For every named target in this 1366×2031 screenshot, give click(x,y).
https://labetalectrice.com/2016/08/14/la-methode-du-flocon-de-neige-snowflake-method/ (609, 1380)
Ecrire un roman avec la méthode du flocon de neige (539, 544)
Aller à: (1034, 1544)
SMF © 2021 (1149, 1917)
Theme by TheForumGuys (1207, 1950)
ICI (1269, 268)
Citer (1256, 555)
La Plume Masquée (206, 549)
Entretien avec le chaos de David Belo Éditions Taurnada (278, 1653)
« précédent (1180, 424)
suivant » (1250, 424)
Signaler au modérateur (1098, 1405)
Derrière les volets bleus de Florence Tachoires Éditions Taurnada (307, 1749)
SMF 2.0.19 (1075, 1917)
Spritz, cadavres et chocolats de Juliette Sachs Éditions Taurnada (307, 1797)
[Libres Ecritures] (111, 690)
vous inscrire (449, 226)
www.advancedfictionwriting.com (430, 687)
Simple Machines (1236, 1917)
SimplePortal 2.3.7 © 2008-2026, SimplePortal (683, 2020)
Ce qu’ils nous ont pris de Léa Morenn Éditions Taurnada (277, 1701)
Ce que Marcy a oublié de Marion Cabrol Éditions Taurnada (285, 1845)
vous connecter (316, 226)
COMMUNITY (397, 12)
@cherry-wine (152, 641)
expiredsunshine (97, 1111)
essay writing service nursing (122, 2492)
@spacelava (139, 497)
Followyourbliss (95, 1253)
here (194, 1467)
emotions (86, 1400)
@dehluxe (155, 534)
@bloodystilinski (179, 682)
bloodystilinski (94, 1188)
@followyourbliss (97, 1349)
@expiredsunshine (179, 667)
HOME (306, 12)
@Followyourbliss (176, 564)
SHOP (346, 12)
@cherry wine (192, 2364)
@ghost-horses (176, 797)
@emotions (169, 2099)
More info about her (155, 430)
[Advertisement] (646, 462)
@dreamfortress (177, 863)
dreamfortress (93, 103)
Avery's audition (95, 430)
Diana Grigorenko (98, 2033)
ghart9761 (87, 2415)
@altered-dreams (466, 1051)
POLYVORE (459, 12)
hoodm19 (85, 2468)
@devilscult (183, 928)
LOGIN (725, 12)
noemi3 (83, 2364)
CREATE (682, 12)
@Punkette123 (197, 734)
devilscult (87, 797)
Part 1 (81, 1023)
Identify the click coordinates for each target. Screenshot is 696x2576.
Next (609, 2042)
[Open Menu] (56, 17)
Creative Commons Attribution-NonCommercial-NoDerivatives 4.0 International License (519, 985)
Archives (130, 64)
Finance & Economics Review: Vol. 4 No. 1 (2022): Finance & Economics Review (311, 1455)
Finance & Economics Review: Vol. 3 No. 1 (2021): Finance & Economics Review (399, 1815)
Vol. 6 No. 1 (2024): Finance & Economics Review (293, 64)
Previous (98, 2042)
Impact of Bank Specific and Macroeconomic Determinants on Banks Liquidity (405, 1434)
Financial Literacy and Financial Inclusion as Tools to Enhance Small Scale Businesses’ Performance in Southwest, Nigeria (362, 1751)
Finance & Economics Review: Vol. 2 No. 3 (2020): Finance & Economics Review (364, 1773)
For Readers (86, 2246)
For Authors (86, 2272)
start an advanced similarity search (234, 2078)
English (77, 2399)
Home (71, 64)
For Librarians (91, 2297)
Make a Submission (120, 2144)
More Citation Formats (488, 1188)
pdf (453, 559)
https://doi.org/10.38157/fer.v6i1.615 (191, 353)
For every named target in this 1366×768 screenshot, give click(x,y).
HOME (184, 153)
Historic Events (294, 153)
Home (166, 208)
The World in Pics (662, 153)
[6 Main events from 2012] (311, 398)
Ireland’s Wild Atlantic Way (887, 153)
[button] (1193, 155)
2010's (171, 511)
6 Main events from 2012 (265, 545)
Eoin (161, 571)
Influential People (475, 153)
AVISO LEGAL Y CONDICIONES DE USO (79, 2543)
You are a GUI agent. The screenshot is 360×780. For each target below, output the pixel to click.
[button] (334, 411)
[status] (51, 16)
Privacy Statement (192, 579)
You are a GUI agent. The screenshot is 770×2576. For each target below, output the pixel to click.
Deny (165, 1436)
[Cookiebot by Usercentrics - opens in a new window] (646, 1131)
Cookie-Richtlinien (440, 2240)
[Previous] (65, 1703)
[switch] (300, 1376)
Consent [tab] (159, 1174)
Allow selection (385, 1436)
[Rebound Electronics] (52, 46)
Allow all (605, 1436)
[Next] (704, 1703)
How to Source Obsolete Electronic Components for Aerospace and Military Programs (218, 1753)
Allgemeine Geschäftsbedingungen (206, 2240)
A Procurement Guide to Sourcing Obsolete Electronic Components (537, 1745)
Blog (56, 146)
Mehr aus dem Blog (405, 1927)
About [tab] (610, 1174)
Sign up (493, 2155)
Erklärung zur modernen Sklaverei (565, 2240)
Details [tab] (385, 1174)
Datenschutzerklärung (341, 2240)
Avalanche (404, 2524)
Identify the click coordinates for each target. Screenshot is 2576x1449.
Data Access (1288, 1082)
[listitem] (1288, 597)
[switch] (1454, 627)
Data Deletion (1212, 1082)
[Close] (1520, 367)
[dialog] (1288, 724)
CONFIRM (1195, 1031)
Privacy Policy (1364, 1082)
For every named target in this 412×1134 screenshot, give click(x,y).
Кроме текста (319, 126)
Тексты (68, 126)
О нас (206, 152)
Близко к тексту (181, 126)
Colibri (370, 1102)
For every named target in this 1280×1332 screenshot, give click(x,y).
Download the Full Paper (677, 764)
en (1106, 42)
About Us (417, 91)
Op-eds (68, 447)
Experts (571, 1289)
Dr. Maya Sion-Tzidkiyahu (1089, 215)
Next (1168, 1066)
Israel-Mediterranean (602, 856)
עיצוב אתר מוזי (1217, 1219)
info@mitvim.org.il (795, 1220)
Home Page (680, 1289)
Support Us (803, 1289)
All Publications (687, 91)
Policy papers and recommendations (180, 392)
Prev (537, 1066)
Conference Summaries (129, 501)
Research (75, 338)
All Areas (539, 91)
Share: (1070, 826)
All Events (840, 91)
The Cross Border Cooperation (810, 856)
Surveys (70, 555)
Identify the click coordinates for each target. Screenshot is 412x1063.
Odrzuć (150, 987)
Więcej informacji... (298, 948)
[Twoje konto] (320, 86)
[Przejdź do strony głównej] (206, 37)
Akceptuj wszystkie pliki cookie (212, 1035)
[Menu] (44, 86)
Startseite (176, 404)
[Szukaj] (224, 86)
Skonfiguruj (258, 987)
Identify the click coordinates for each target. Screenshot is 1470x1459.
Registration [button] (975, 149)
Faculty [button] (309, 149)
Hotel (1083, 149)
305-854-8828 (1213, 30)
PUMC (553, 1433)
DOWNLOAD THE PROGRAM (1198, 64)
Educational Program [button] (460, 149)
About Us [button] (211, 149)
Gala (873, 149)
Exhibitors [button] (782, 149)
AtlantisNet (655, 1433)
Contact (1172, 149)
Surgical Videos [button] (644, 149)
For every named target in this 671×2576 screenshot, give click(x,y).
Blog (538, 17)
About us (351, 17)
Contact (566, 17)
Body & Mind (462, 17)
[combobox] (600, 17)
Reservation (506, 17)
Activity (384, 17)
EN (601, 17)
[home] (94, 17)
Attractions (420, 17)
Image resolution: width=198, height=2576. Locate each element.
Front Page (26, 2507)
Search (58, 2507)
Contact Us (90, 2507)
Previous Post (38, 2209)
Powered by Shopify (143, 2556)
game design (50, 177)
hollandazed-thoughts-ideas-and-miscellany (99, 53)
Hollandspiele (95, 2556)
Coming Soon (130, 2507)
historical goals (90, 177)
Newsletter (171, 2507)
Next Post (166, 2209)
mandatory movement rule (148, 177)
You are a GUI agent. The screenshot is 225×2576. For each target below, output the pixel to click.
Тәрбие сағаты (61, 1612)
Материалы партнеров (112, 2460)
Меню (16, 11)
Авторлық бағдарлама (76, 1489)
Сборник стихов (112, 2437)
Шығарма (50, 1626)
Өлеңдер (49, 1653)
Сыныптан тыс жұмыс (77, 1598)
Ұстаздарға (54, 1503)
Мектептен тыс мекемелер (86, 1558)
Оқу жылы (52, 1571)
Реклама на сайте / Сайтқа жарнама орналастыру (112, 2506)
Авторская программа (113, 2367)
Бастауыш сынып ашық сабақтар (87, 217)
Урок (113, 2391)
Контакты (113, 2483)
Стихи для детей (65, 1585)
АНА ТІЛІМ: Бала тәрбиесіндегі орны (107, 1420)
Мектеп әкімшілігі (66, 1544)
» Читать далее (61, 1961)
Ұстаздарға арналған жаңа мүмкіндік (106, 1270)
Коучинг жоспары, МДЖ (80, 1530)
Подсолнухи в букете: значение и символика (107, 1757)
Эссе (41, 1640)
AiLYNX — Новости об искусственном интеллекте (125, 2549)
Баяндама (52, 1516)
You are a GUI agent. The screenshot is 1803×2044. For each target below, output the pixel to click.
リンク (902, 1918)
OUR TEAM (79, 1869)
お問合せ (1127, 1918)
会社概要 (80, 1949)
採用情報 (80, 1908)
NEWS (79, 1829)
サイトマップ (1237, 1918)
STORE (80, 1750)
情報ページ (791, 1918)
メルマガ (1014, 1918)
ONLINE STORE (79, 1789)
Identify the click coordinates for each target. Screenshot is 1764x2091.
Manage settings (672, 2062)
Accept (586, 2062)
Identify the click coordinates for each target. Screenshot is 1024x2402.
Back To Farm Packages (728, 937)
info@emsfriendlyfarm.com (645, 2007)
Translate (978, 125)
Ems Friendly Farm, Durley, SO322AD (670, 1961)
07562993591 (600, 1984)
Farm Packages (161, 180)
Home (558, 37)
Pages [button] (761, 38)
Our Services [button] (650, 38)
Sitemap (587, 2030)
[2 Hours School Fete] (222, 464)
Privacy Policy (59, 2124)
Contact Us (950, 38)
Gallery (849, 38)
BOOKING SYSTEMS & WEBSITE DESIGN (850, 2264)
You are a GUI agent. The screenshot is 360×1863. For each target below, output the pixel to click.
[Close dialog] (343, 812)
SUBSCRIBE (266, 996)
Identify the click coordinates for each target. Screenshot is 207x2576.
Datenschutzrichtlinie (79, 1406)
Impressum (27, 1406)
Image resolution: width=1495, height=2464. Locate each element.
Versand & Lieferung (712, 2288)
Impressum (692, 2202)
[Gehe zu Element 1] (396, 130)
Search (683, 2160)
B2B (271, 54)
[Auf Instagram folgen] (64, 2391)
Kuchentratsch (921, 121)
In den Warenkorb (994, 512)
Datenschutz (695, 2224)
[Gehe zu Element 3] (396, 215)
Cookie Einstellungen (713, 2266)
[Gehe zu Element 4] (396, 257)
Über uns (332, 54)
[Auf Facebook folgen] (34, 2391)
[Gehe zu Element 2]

┄┄┄┄┄┄┄┄┄┄┄┄┄┄┄┄┄┄┄┄

» YOUR TASK
Which lines of the material contain the string "give"? List each of them.

» YOUR RESPONSE
For every named target in this 1366×2031 screenshot, give click(x,y).
For every named target in this 1366×768 screenshot, give click(x,y).
For every named target in this 412×1134 screenshot, give click(x,y).
For every named target in this 1280×1332 screenshot, give click(x,y).
For every named target in this 671×2576 screenshot, give click(x,y).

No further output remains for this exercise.